Here’s an important lesson from the Charlotte Observer: rail is a real estate development tool. You make public investments in rail if you’re prepared to allow a lot more population density near train stations, and not otherwise. What profitable rail lines all have in common is that the areas they serve have sufficient population density to support high ridership. Building rail out into low density areas only to let people waste the valuable land around rail stations on Park-n-Rides (ala SEPTA and Amtrak) is fiscal insanity:

Apartments are sprouting at a rapid clip along Charlotte’s Lynx Blue Line in South End, as developers look to cash in on a booming rental market and cater to young professionals who want to live near uptown.

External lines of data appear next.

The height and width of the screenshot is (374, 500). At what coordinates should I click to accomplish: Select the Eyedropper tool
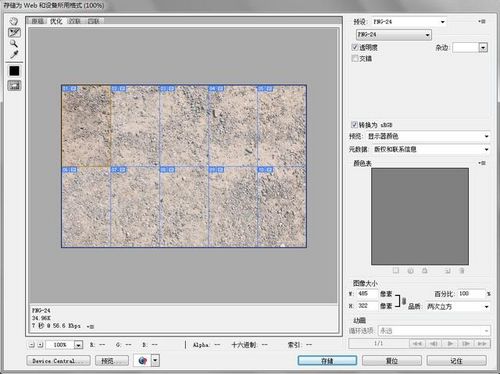tap(14, 54)
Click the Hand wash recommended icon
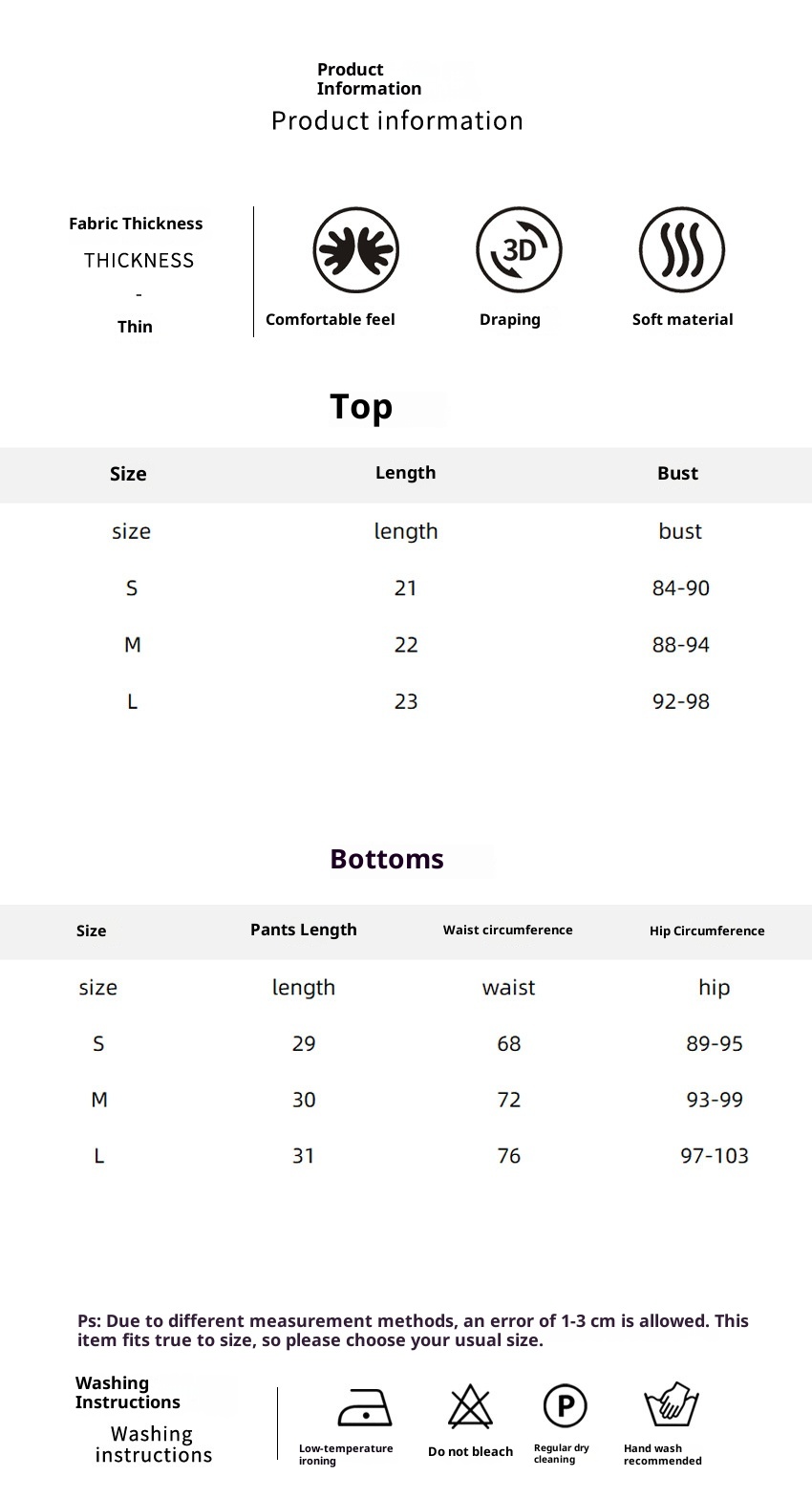This screenshot has height=1498, width=812. click(x=672, y=1404)
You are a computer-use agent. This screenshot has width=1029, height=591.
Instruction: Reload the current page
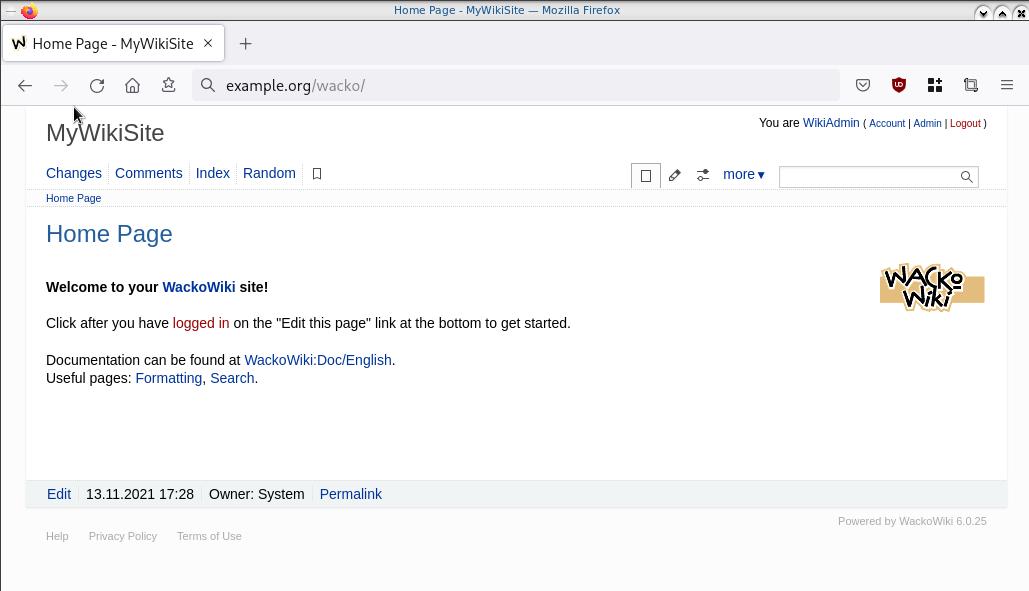pos(97,86)
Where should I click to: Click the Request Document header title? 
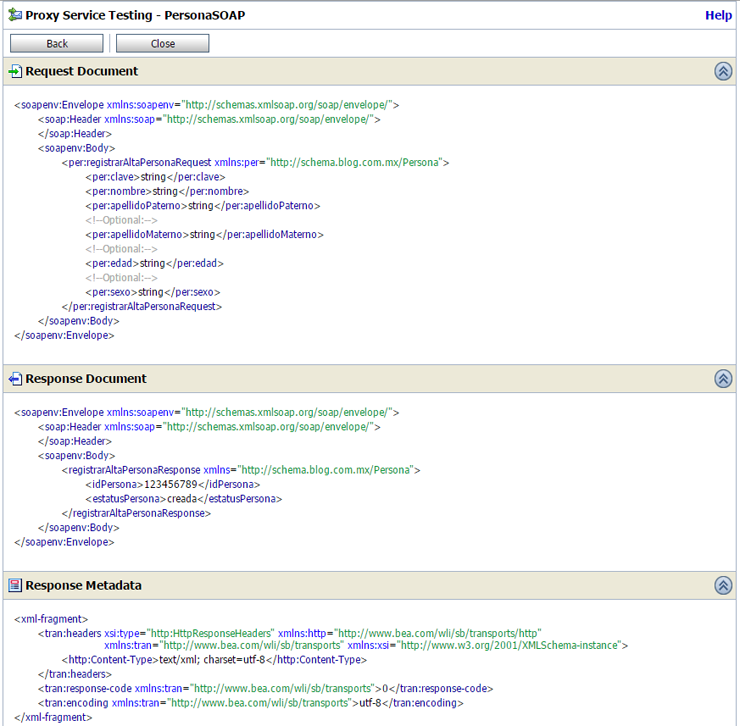click(82, 72)
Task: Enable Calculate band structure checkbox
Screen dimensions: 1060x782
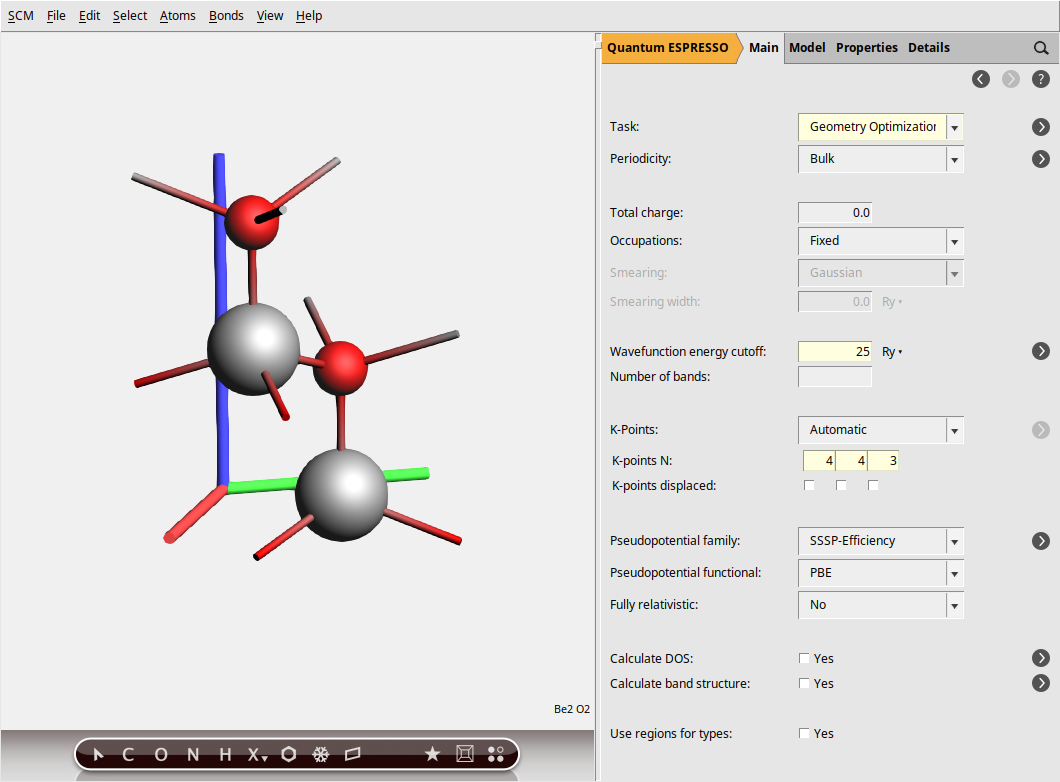Action: click(805, 684)
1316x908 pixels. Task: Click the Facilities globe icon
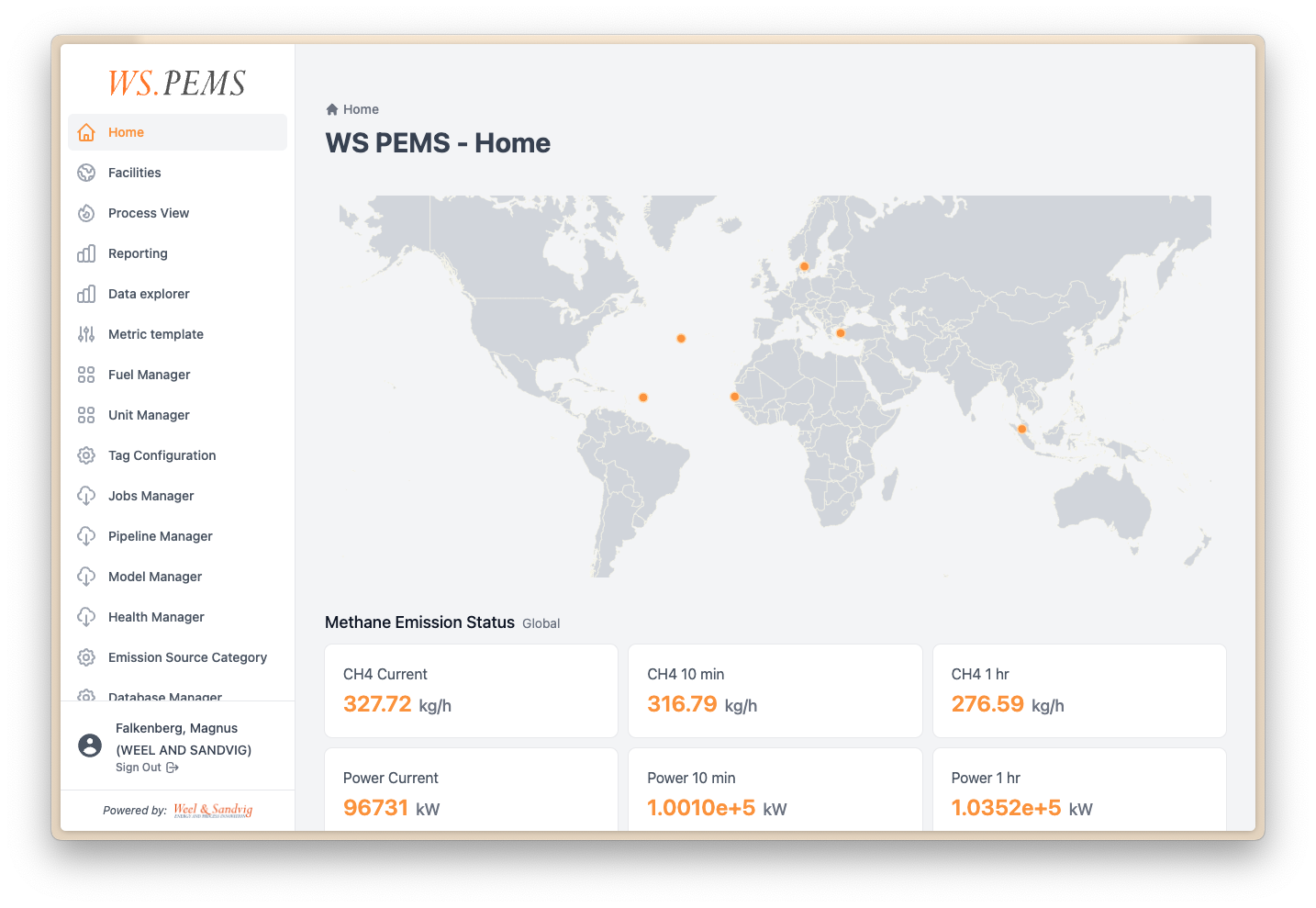tap(86, 173)
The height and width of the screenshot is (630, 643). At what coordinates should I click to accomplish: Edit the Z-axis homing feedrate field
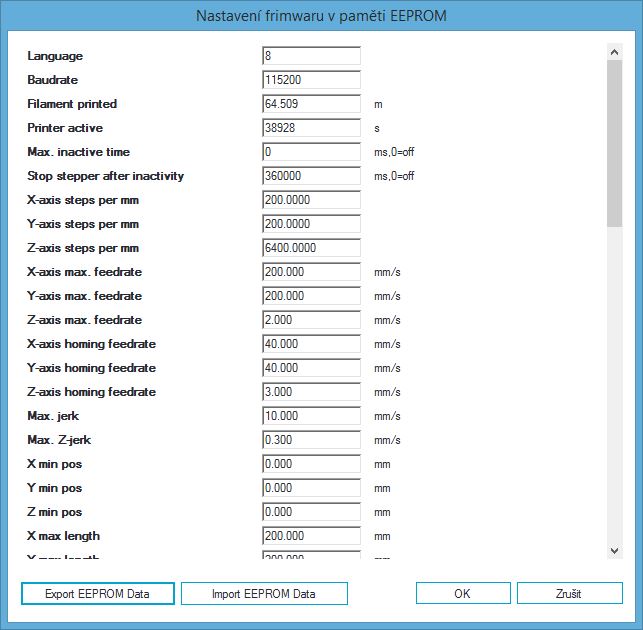tap(311, 392)
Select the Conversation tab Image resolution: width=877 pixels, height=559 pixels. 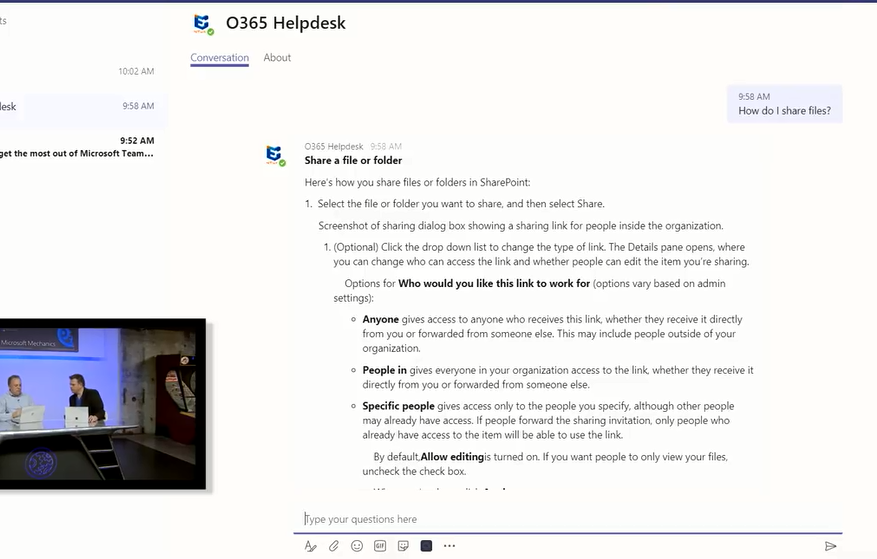point(219,58)
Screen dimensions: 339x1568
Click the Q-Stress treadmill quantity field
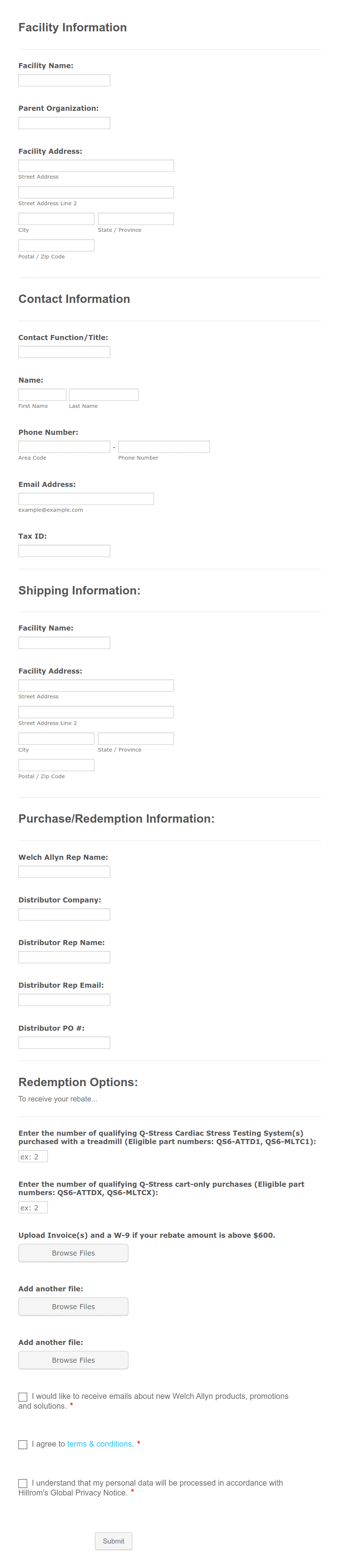(33, 1155)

While commercial development across the region is seeing slow growth at best, the South End neighborhood has seen a spurt of new activity this year with more than $200 million worth of new construction being announced. Apartments near the Lynx line are powering the growth [...]

“(Developers) can get a huge premium being next to mass transit.”

Apartments near mass transit in Charlotte rent for an average $982 a month, compared with an overall city average of $638 a month, CoStar research shows.

Nationally, 65 percent of apartments built in metropolitan cities are within walking distance of mass transit.

“A renter is looking for convenience and lifestyle, and part of that equation is light rail,” said developer Stuart Proffitt, whose firm, Proffitt Dixon Partners, is building Fountains at South End, a 208-unit complex at the New Bern station.

 

Comments

  1. John says:

    Except for one minor issue – the only rail line that makes money (and it’s close) is the Amtrak NY-Washington corridor. And even that’s dicey depending on how you account for capital expenditures.

    None of the others do. SEPTA alone requires hundreds of millions in subsidies to survive.

    So please stop using words like “profitable” when they do not apply.

    • Jon Geeting says:

      Right, in America the Northeast corridor is the only line where the region’s population density is high enough for it to make money. The reason Amtrak loses money overall is because rural bias in Congress makes Amtrak offer very long distance trips through low density areas that make no economic sense. In plenty of other countries rail makes a profit, and it’s the same reason as with the Northeast corridor – population density. If you want SEPTA to stop losing money you need to be for higher density development around rail stations instead of Park-n-Rides.

  2. GDub says:

    It is important to key in on what we’re talking about here–it’s a light rail line, akin to a trolley. Nothing like Amtrak, and somewhat comparable to SEPTA. So far, its one line, and not THAT big (though very nice).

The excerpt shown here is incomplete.